[課題]
**A.** 本文によると、Visual Studio 2017のインストーラを起動したら何にチェックを入れてインストールしますか。
**B.** 本文の「Cudaを使うのにC++のコ」から「CudaはNVIDIA社のGPUを扱うためのプラットフォームです。」までを両端も含めて書き出し、その中の「環境変数PATH」を「PATH環境変数」に置き換えてください。

[本文]
■ ■ ■ ■ ■

Windows10でCuda9.1+Chainer4.1の環境を最速で作る


はじめに

最近はライブラリ(特にPythonで)が充実していて、GPUを利用した機械学習が身近になってきていますが、Windowsでの環境構築はやはり難しいですね。
先日、研究室のWindowsマシンでCuda+Chainerの環境を作るのにかなり苦労したので、備忘録も兼ねて結論をまとめておきます。
もちろん、公式推奨のUbuntuやCentOSが圧倒的に楽です。本記事は「それでもWindowsを使いたい!」という方向けです。
また、情報の過不足があるかもしれませんので、発見された方はコメントでご指摘いただけると助かります。

バージョン情報

用意しておくもの
・NVIDIA社のGPUを搭載した対応マシン
・Windows 10
・Python 3.6
これからインストールするもの
・Visual Studio 2017
・Cuda Toolkit 9.1
・Chainer 4.1

Visual Studio 2017のインストール

Cudaを使うのにC++のコンパイラが必要です。必ずCudaの前にインストールしましょう。
こちらから、Visual Studio 2017(無料版のCommunityでよい)をダウンロードしてください。C++ Build Toolsだけで十分らしいのですが、私にはよくわかりませんでした。
インストーラを起動したら、「C++によるデスクトップ開発」にチェックを入れてインストールしてください。黄色でハイライトした辺りがインストールされればOKです。
*時間がかかります

インストールが終わったら、環境変数PATHを追加します。ビルド番号などは適宜変更してください。
C:\Program Files (x86)\Microsoft Visual Studio 14.0\VC\bin
C:\Program Files (x86)\Windows Kits\10\bin\10.0.17134.0\x64

Cuda Toolkit 9.1のインストール

CudaはNVIDIA社のGPUを扱うためのプラットフォームです。

■ ■ ■ ■ ■

[データレコード]
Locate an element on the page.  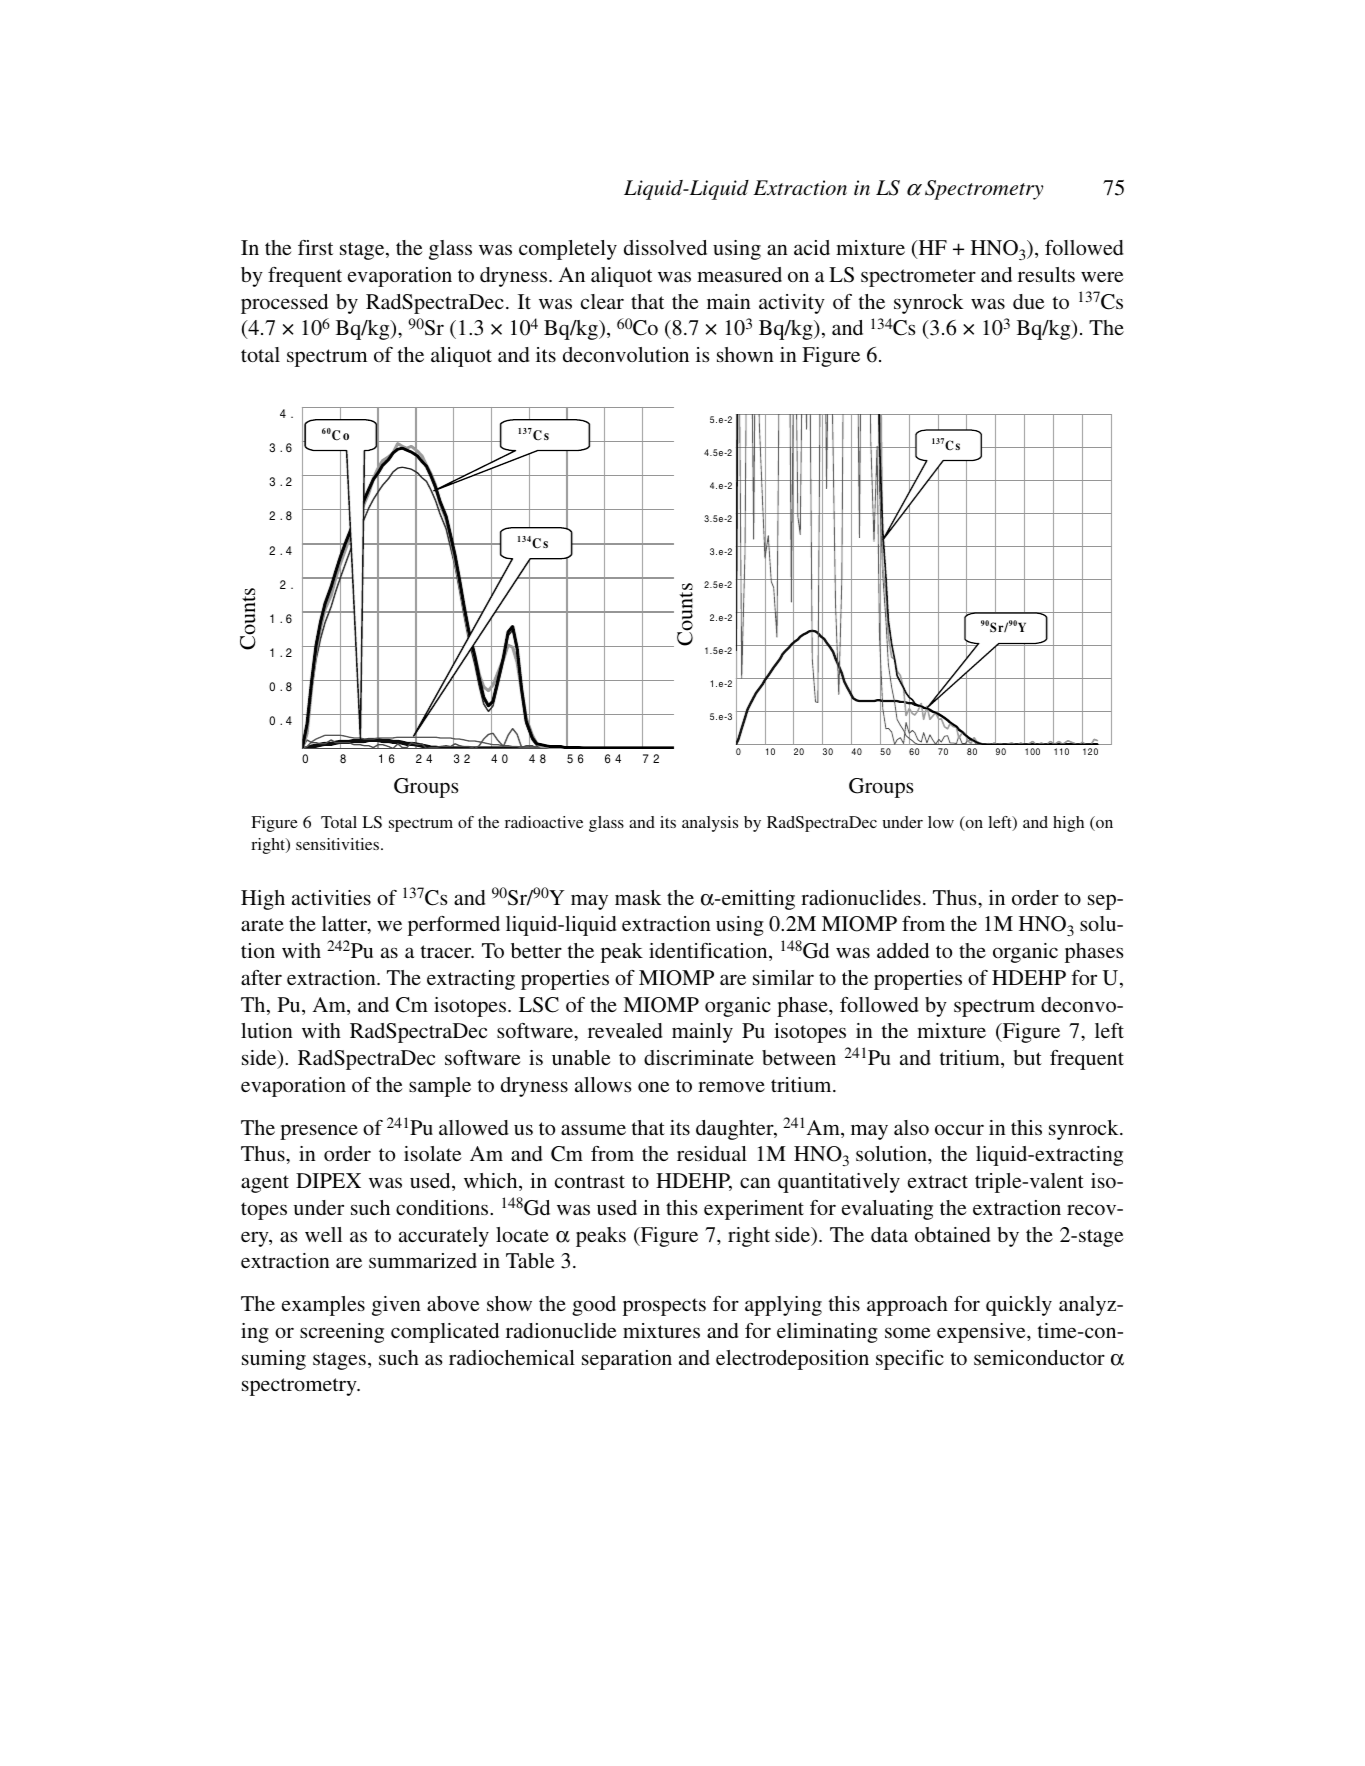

■ ■ ■ ■ ■

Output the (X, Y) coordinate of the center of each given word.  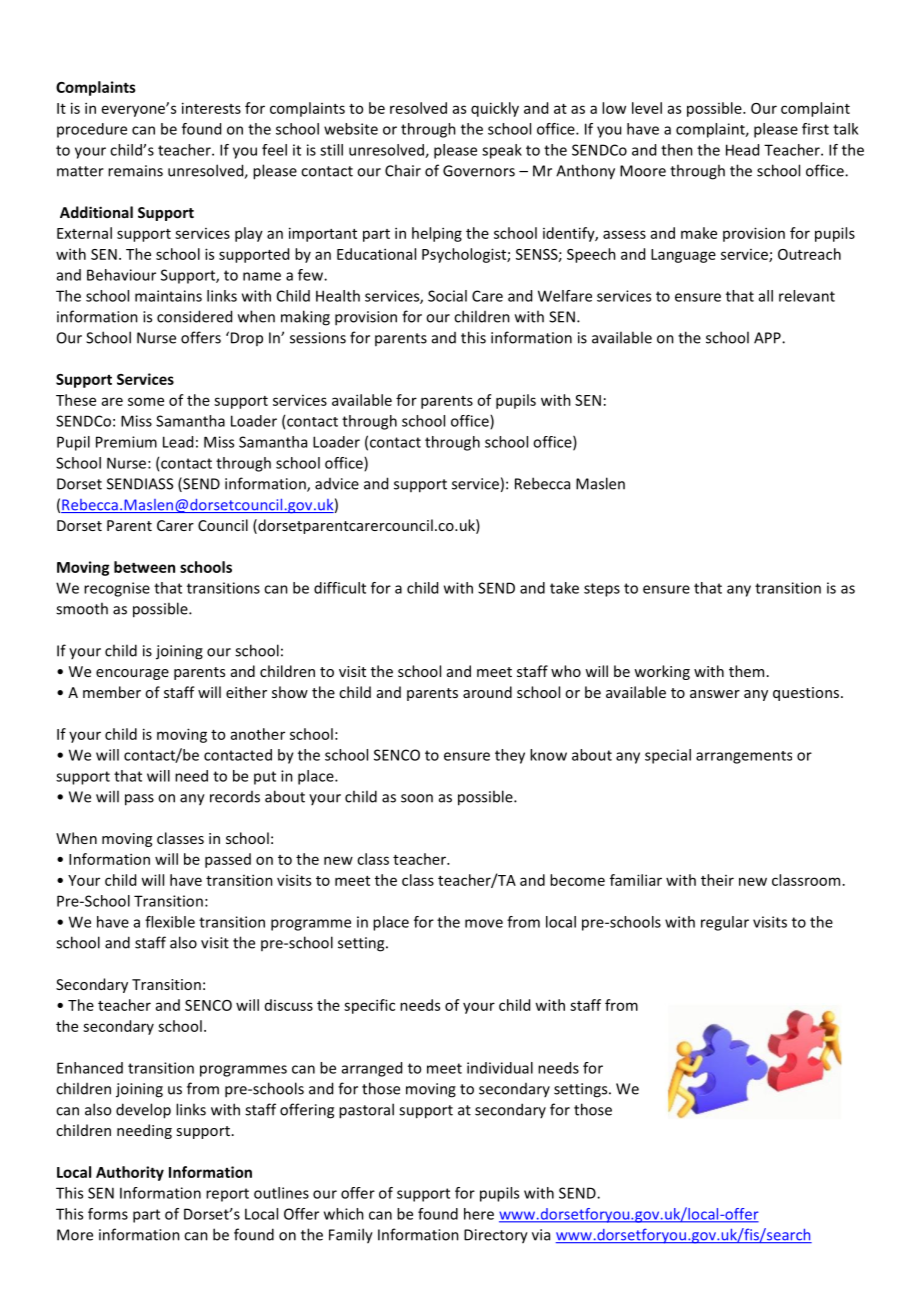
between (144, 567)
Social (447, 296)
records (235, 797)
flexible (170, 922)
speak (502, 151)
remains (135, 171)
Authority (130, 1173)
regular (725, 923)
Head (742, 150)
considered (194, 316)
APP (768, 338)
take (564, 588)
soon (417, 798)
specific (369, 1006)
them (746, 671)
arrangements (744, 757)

■ ■ ■ ■ ■

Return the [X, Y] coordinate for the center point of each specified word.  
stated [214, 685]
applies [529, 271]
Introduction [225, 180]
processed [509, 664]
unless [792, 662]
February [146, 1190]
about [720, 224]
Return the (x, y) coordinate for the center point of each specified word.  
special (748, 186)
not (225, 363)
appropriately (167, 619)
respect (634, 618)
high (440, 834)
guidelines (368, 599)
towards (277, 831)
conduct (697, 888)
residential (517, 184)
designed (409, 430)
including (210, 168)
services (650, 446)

■ ■ ■ ■ ■

[出力結果]
**A.** 「C++によるデスクトップ開発」です。

**B.**
Cudaを使うのにC++のコンパイラが必要です。必ずCudaの前にインストールしましょう。
こちらから、Visual Studio 2017(無料版のCommunityでよい)をダウンロードしてください。C++ Build Toolsだけで十分らしいのですが、私にはよくわかりませんでした。
インストーラを起動したら、「C++によるデスクトップ開発」にチェックを入れてインストールしてください。黄色でハイライトした辺りがインストールされればOKです。
*時間がかかります

インストールが終わったら、PATH環境変数を追加します。ビルド番号などは適宜変更してください。
C:\Program Files (x86)\Microsoft Visual Studio 14.0\VC\bin
C:\Program Files (x86)\Windows Kits\10\bin\10.0.17134.0\x64

Cuda Toolkit 9.1のインストール

CudaはNVIDIA社のGPUを扱うためのプラットフォームです。